Create text file named I2RESTECHO.PCML anywhere on IFS, for example "/tmp/PCML/i2restecho.pcml". Copy and paste following code. It represents a description for the sample program I2RESTECHO, that is included into i2Rest Server installation for demonstration purposes:
<pcml version="1.0">
<program name="echo" path="/QSYS.LIB/%LIBL%.LIB/I2RESTECHO.PGM">
<data name="echo" usage="inputoutput" type="char" length="10" trim="both"/>
</program>
</pcml>
- Step 3
- Contact your system administrator for your IBM i server host name (or IP) and two available ports for "main" and "management" gates of your first i2Rest Server instance. Create file config.json (you can name it with any name and put it into any available IFS folder). Сopy and paste the snippet bellow. Replace with appropriate values highlighted with bold parts: host_name, ports, pcml_file, user (resource owner) and client.

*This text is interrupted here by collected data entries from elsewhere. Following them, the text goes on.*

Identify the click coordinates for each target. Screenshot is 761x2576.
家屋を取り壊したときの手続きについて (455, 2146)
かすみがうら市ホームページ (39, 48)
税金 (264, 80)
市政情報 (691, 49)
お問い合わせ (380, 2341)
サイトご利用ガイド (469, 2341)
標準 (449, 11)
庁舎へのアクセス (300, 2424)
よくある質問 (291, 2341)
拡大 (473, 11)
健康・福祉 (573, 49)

We will start with simplest non-encrypted connections, so please leave http as a protocol.
For clarity, differences with Basic configuration are highlighted in gray:
{
"curdir": "/i2rest/1.0.0",
"gates":
{
"main" : {"url":"http://<host_name>[:port] (for example api.i2rest.com:1234)"},
"management" : {"url":"http://<host_name>[:port] (for example api.i2rest.com:4321)"}
},
"session_systems":
[
{ "name" : "*ANONYMOUS",
"submit" : "SBMJOB JOB(I2RESTA) \
USER(${user}) \
CMD(CALL I2REST \
PARM('-session' \
'-url' '${surl}' \
'-uid' '${uid}' \
'-user' '${user}')) \
INLLIBL(I2REST)"
},
{ "name" : "*LOCAL",
"submit" : SBMJOB JOB(I2RESTS) \
USER(${user}) \
CMD(CALL I2REST \
PARM('-session' \
'-url' '${surl}' \
'-uid' '${uid}' \
'-user' '${user}')) \
'-init' 'ADDLIBLE I2REST'))" \
}
],
"pcmls":
[
{
"pcml_mount" : "echo",
"pcml_file" : "<complete name of i2restecho.pcml on IFS (for example /tmp/PCML/i2restecho.pcml)>",
"valid_in_anonymous" : true
}
],
"OAuth2":
{
"scopes":
{
"run_program" : {"description":"Authorized API call"}
},
"users":
{
"USRX":{"description":"John Johnes","valid_clients":{"TSTCLNT":{"scopes":["run_program"]}}}
},
"clients":
{
"TSTCLNT":{"redirect_uri":"<main gate URL>/oauth2/redirect",
"description":"Test client",
"valid_scopes":["run_program"],
"valid_grant_types":["authorization_code"]}
},
"tokens": {"type":"token"},"codes":{"type":"code"}
}
}
With "pcmls" object's "valid_in_anonymous" : true parameter unchanged, I2RESTECHO will be accessible to both anonymous and authorized requests. To allow only authorized requests, set "valid_in_anonymous" : false and remove definition of "*ANONYMOUS" session system.
Now you can update your SoapUI I2RESTECHO test project with Authorization profile and perform your authorized API call.